Even as the young Year 2013 begun to make its first few tentative steps our Energy Minister John Hayes was busy firing up the debate and at the same time entertaining us with his repartee. Regaling us in the House Magazine (the trade mag for Parliamentarians) about his boxing exploits and his childhood on a council estate in South London. And yet this is a politician who has also wowed the political arena with his knowledge of philosophy and his soaring rhetoric. The Speaker has praised him for having the “eloquence of Demosthenes”. He also revealed a close connection with energy. “My father worked in a power station.
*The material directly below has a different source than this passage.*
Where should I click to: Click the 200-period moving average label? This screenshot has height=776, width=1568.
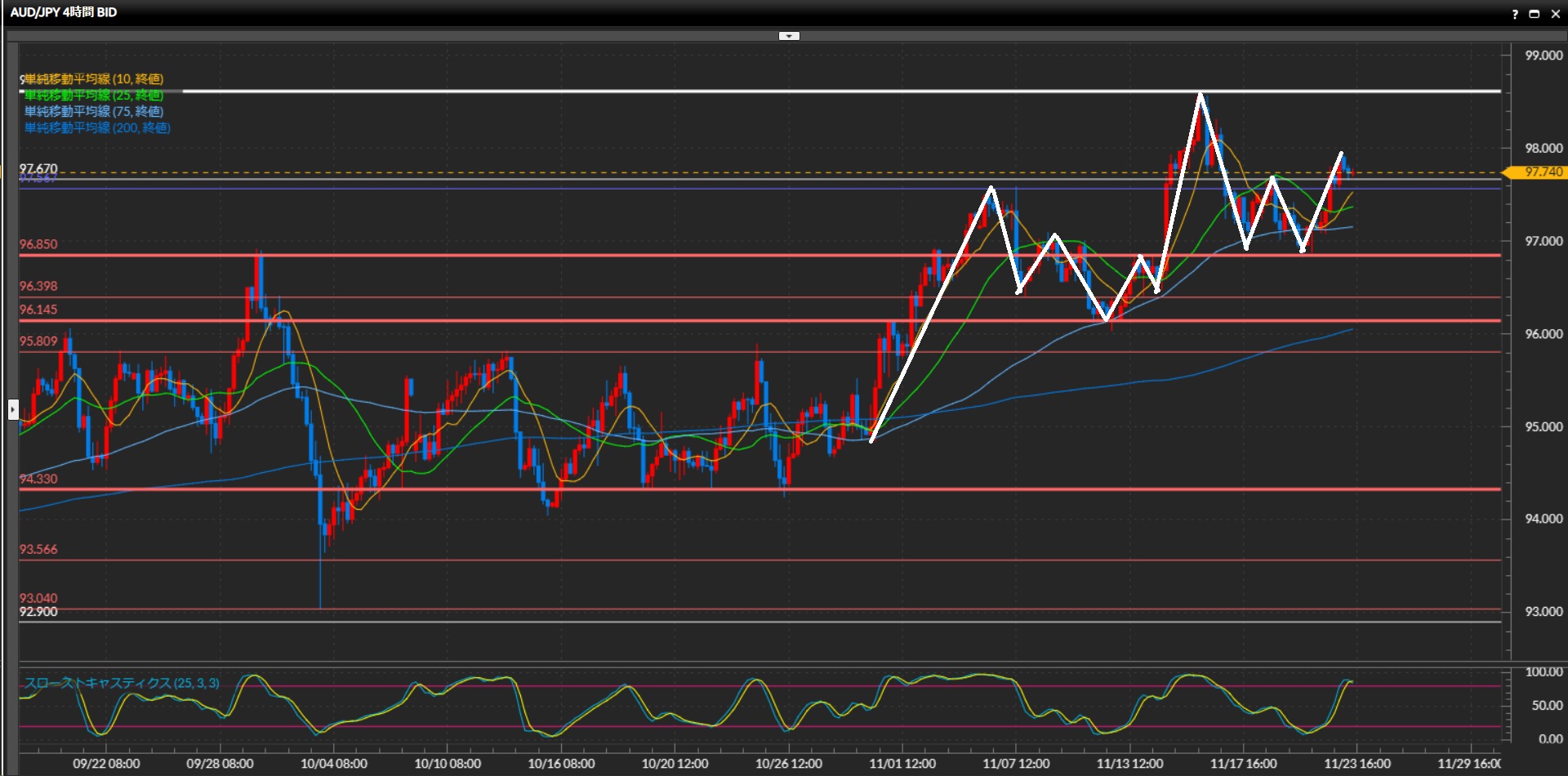coord(97,128)
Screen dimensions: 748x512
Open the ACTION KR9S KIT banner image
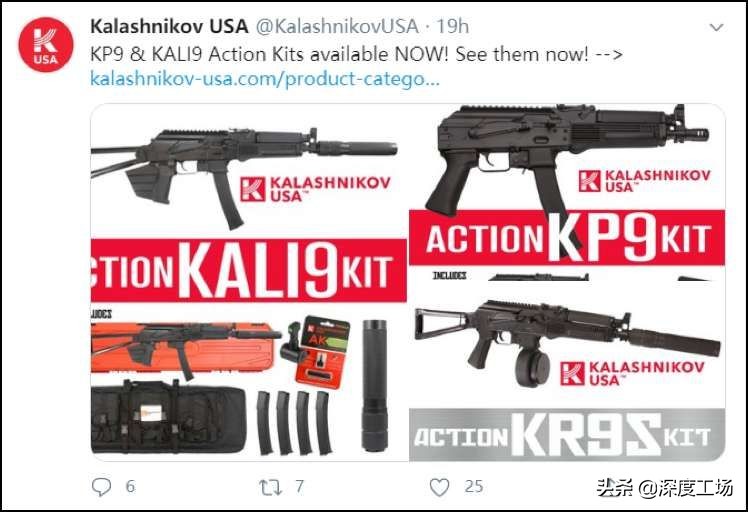click(567, 435)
He was a turbine driver in Woolwich power station for 45 years, interrupted only by his war service when he was sergeant in the 8th Army in El Alamein, Monte Cassino and Anzio” he said.
Returning to his boxing story he said “It’s all about the hips and the feet...not the fists,” he explained. But our Energy Minister was perhaps providing a metaphor for his political ability to change Government direction without alerting his opponents. Despite his avowed enthusiasm for the Coalition he has almost certainly laid down a few clear policy differences with his departmental, if not political boss Ed Davey. The fact that he has done this whilst retaining his political ground unaffected and with the continued support and even affection of the DECC Secretary is perhaps revealing. Indeed it may be because of his style and approach that he CAN enjoy the Coalition. “My passion is the promotion of Conservatism; my pursuit is the purpose of Government” he said.
When he got the job last September one Conservative MP told us he was “a real Tory”. And yet he appeals across the political divide as illustrated by Ed Davey’s enthusiasm, saying that though they “occasionally disagree on issues of substance…I have to say I really admire his style.” This was also illustrated by his recent award of The House magazine’s Commons Minister of the Year voted for by all Parliamentarians. It is perhaps telling that he is the only Conservative Minister who has served two Liberal Democrats, having previously been at BIS under Vince Cable.
As we have commented before, the Minister came into the Department with a remit from the PM to “deliver a win for our people on windfarms”. His response was to say that “enough is enough” with onshore wind. He has also championed the role for shale gas in the energy mix. Along with DEFRA Secretary Owen Paterson a strong political drive for this unconventional gas has been created, egged on with approval by the Chancellor. “Not to explore, not to investigate would, it seems to me, be a mistake, and that's a decision, as a Department, we've come to” Hayes said.
And what of the Energy Bill? It is currently before Parliament and has Mr Hayes’ strong support insisting that the policy is now settled and all sides are on board. He said that the prospective changes to the way Britain is powered, are “bigger than a single government, bigger than a single party, about strategic changes in the way that we deliver power, the way we deliver energy for both national economic interest and to maintain wellbeing”. He said the Bill is a “defining piece of legislation for him [Davey] and me, I guess, in terms of our ministerial careers - that’s bound to create a coincidence of interest, as well as a coincidence of purpose.”
The Energy Minister despite his philosophical retorts retains a populist edge. “Unless we can appeal to a broad range of people from a broad range of backgrounds it makes it very hard for us to win” he said. This doesn’t mean declaring war on energy companies though. “As soon as I spoke to the energy companies I found that they recognise there’s got to be work done here. Energy companies are playing their part in that debate because it’s partly about building and maintaining trust. They really need to develop the right kind of relationship with their consumers built on trust” he said.
The Energy Minister speaking at ENA’s Party Conference fringe meeting last October, his first as Energy Minister, entertained the packed out room, many were turned away such is the interest surrounding him. What was perhaps most interesting to look at was who filled the seats. It wasn’t the energy professionals (though they were there) but the party activists, the people whose beliefs shape the political soul of his Party which in turn shapes the policy. It is clear when you listen to Mr Hayes that what you are hearing is the voice of the heart of his Party and that indicates perhaps more clearly the policy direction than any amount of rational analysis. Politics is an emotional process essentially that is tempered by experience and debate. That sums up Mr Hayes’ approach very well.